ALLÂH’IN HARAM KILDIĞI CANI HAKSIZ YERE KATLETMEK

Ḥamd Allâh’adır. O, kulu âlemlere bir uyarıcı olsun diye ona Kur’ân’ı indirmiştir. O, peygamberinin bilmediği bazı hususları öğretmiştir ve peygamber böylece ümmetine bir müjdeleyici ve uyarıcı olmuştur. Allâh-u TeâKur’ân-ı Kerîm’de şöyle buyuryor:

﴿وَلَا تَقۡتُلُواْ ٱلنَّفۡسَ ٱلَّتِي حَرَّمَ ٱللَّهُ إِلَّا بِٱلۡحَقِّۚ

Manası: Allâh’ın haram kıldığı canı haksız yere katletmeyin. (El-Enâm suresi, 151. ayet)

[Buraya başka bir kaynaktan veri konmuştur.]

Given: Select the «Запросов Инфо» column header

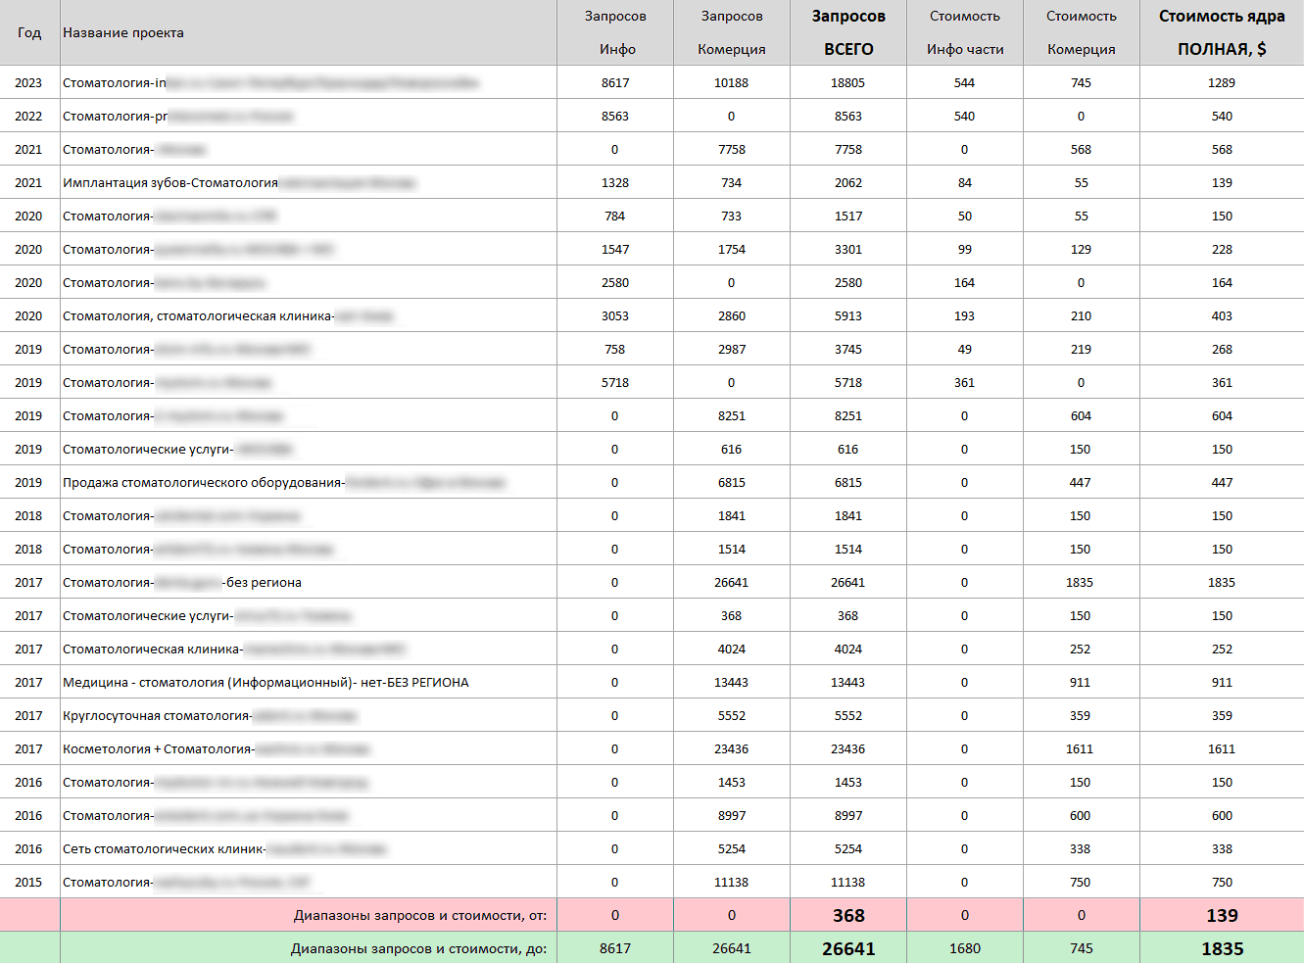Looking at the screenshot, I should pos(614,30).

Allâh, bu ayetle peygamberinin ümmetini büyük günaha düşmekten ve Allâh’ın kendilerine cehennemi hazırladığı kişilerden olmamaları için uyarmıştır. Şehadet ederim ki Allâh’tan başka İlâh yoktur. O; tektir, O’nun ortağı yoktur. O’nun eşi ve çocuğu yoktur.

Yine şehadet ederim ki efendimiz, sevgilimiz, kurtuluş sebebimiz, öğretenimiz ve gözümüzün nuru Muḥammed ﷺ O’nun Rasûlü ve en sevgili kuludur. O ﷺ, risaleti tebliğ etmiş, emaneti yerine getirmiş ve ümmete nasihatta bulunmuştur. Allâh, onun ve diğer peygamberlerin dereceleri yükseltsin ve onları mükâfatlandırsın.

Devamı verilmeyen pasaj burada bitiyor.